On Monday, Prime Minister Justin Trudeau’s government released Ms. Arbour’s report that contained 48 recommendations for sweeping and profound changes to a system repeatedly found wanting. Defence Minister Anita Anand said her department would move immediately on one-third of the recommendations and decide on the others by the end of this year.

“Needless to say, I would have liked a totally unambiguous statement: ‘Yes, we’re on it, everything is going to happen,’” Ms. Arbour said in an interview on Tuesday.

While the report was released this week, Ms. Arbour noted that the government has been aware of all of the recommendations since March, when she submitted her draft report for review.

Military has ‘failed’ to keep women in uniform safe from sexual assault, former justice Louise Arbour finds

Her report was the third in seven years to raise serious concerns about the state of the Canadian Armed Forces and its inability to prevent widespread sexual misconduct and support victims of harassment. Ms. Arbour said the military failed to meaningfully act on previous recommendations and is still weighing hundreds of past suggestions. On Tuesday, she said her fear is that, like the reports that came before, hers will also end up in the “graveyard of recommendations.”

Ms. Arbour said she’s hopeful history won’t repeat itself because the government has already accepted two recommendations aimed at avoiding a similar fate. Chief among them is the recommendation to immediately appoint an external person to monitor implementation and issue monthly progress reports. That should happen “now,” Ms. Arbour said.

The government’s recent history proves why, she said. Despite accepting recommendations in a separate report (which also covered sexual misconduct and the military justice system) last June, Ms. Arbour said by the fall the government “had not initiated anything” to actually make the changes.

§ Provided material:
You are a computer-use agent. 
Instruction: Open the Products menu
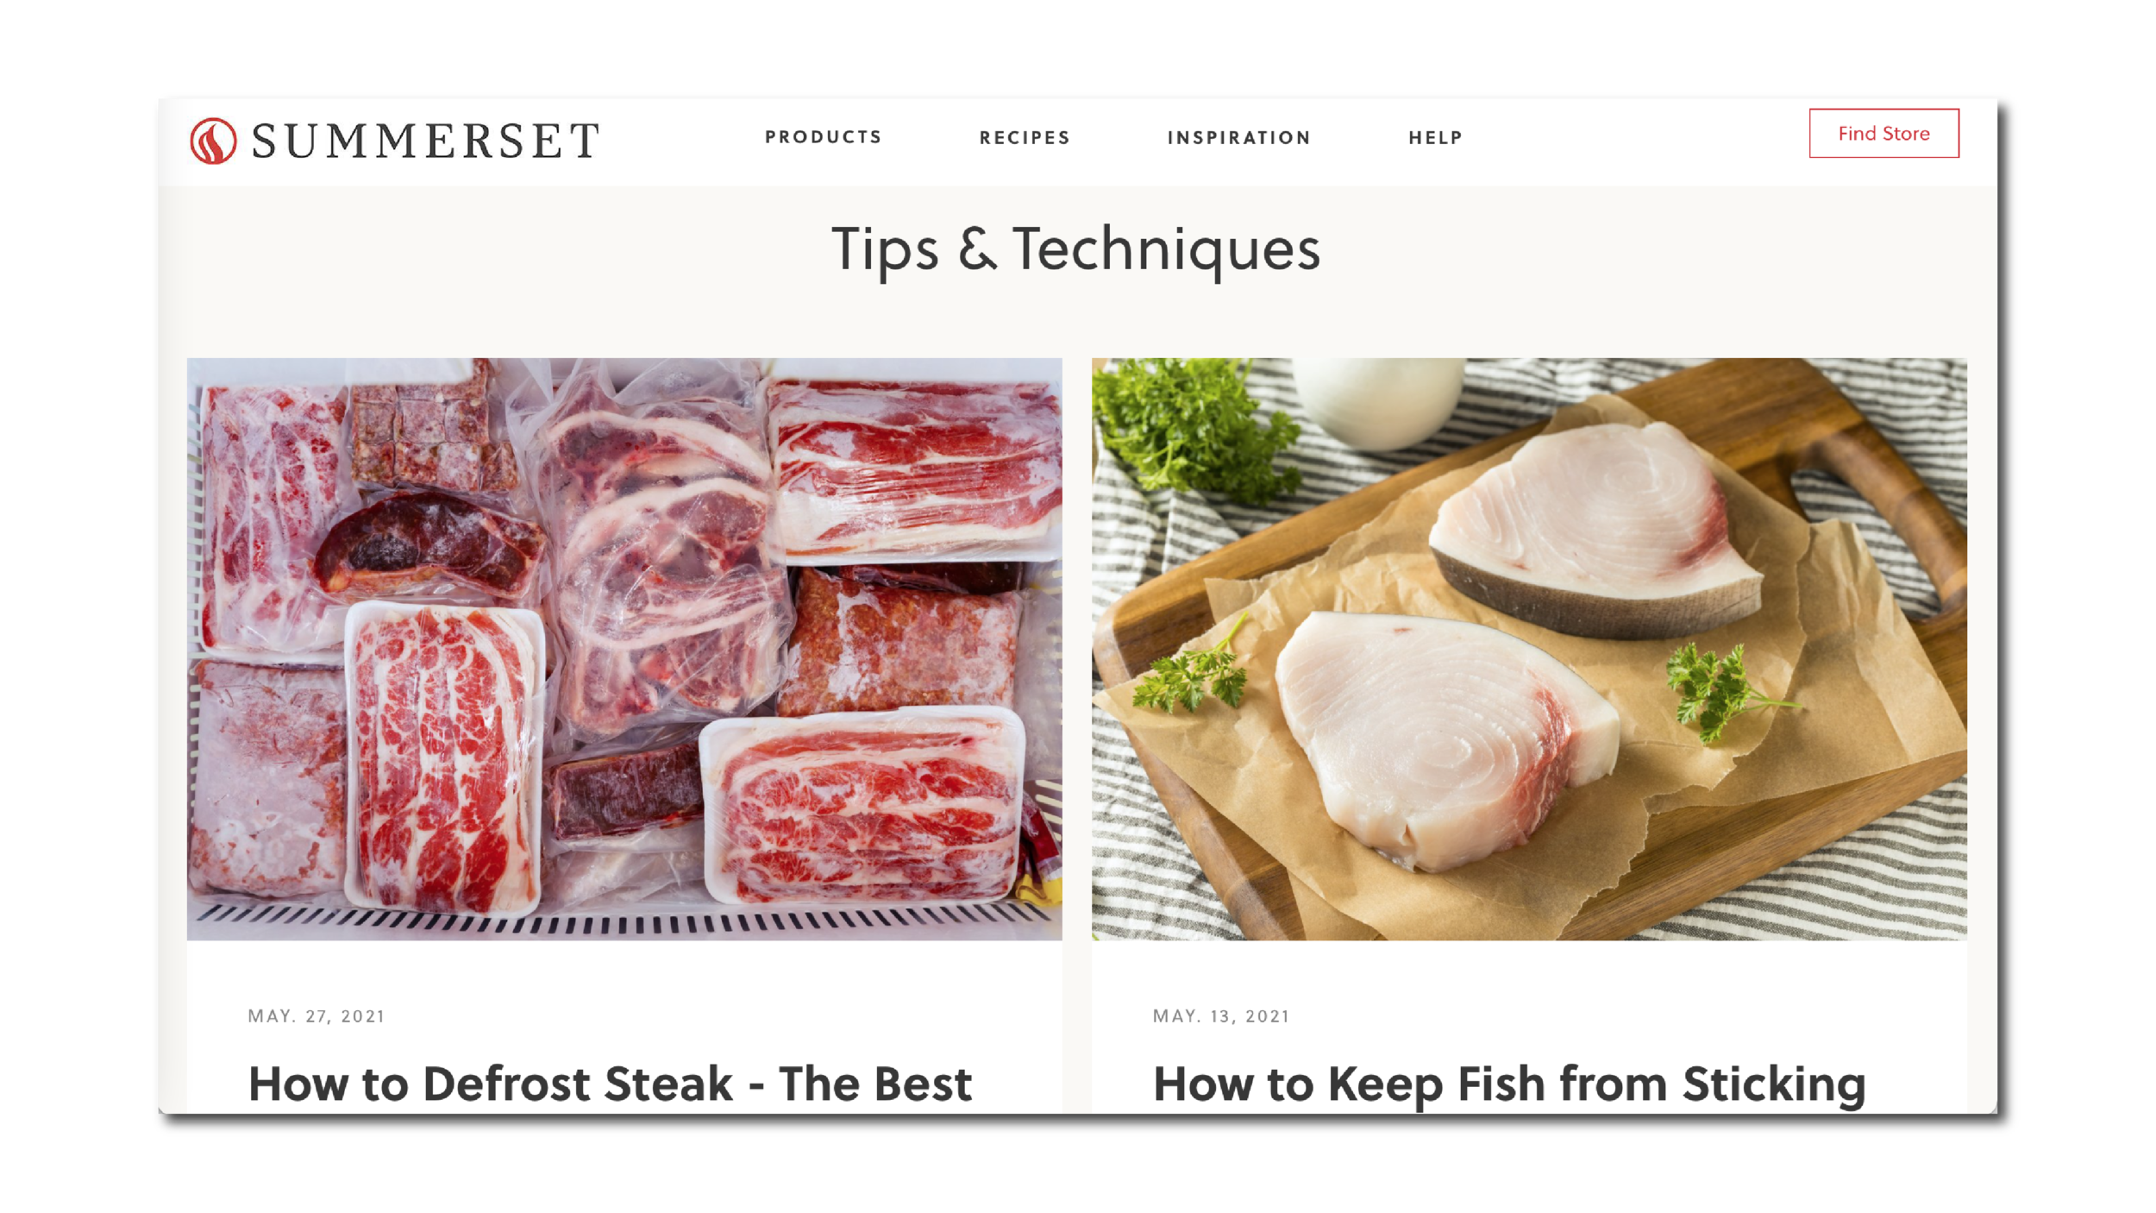click(824, 137)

§ What to work on:
a) For each statement below, state whether it agrees with the article on Louise Arbour's report, answering yes or no and quoting the deciding words of the article exactly. (i) Anita Anand said her department would act at once on one-third of the recommendations. (ii) The government first learned of the recommendations when the report was released this week. (iii) Ms. Arbour's report was the first in seven years to raise serious concerns about the Canadian Armed Forces.
b) Write a continuation of the article on Louise Arbour's report, starting after its final sentence.
The listing is not needed for this work.

§ Set of answers:
a)
(i) Yes: "her department would move immediately on one-third of the recommendations"
(ii) No: "the government has been aware of all of the recommendations since March"
(iii) No: "Her report was the third in seven years"

b)
“Politicians have to own a lot of the responsibility,” she said. Because the crisis in the military does not influence election outcomes, Ms. Arbour said it’s difficult to get the heavy work of fixing the problem to the top of the government’s agenda. To ensure her recommendations are implemented, she said the external monitor will have to be “like a dog with a bone.”

Without the scrutiny, she said even on an issue that the government has agreed to act on, it would take years to see a change.

The 17 recommendations that the government has so far accepted are the “low hanging fruit,” Ms. Arbour said. Much more difficult to implement are others like giving the civilian justice system exclusive jurisdiction over sexual-assault cases in the military, she said. That change would require legislative changes that in the past have been slow to move through Parliament and slow to be enacted through regulations.

“Am I confident that they’ll go the distance? I could see the temptation not to. I really hope that there’ll be enough clear-headed analysis,” Ms. Arbour said.

Jurisdiction over sexual-assault cases was extended to the military justice system (in addition to the civilian system) in 1998. The aim was to improve efficiency, discipline and morale, instead it eroded it, Ms. Arbour said. Undoing that decades-old change will be difficult both because the military police don’t want to give up jurisdiction but also because some provinces and police forces are resisting the extra work – a position Ms. Arbour said is “nothing short of scandalous.”

Heading into Question Period on Tuesday, Mr. Trudeau avoided answering a question about his personal responsibility in ensuring the changes are made. Military members have “faced far too much of a culture of toxicity that needs to change and that’s what we’re doing,” he said.

While the government has not yet committed to implementing all of the recommendations, both the Defence Minister and Prime Minister on Monday said they accept the report in its entirety.

The government will “make sure that we’re moving forward in the right way and accepting the report fully,” Mr. Trudeau said.

The task ahead won’t be easy, in particular because of the military’s insular culture, which makes it “allergic to change,” Ms. Arbour said. But she warned the Forces that if it fails to change, “you may suffer a lot of damage, and you have already.”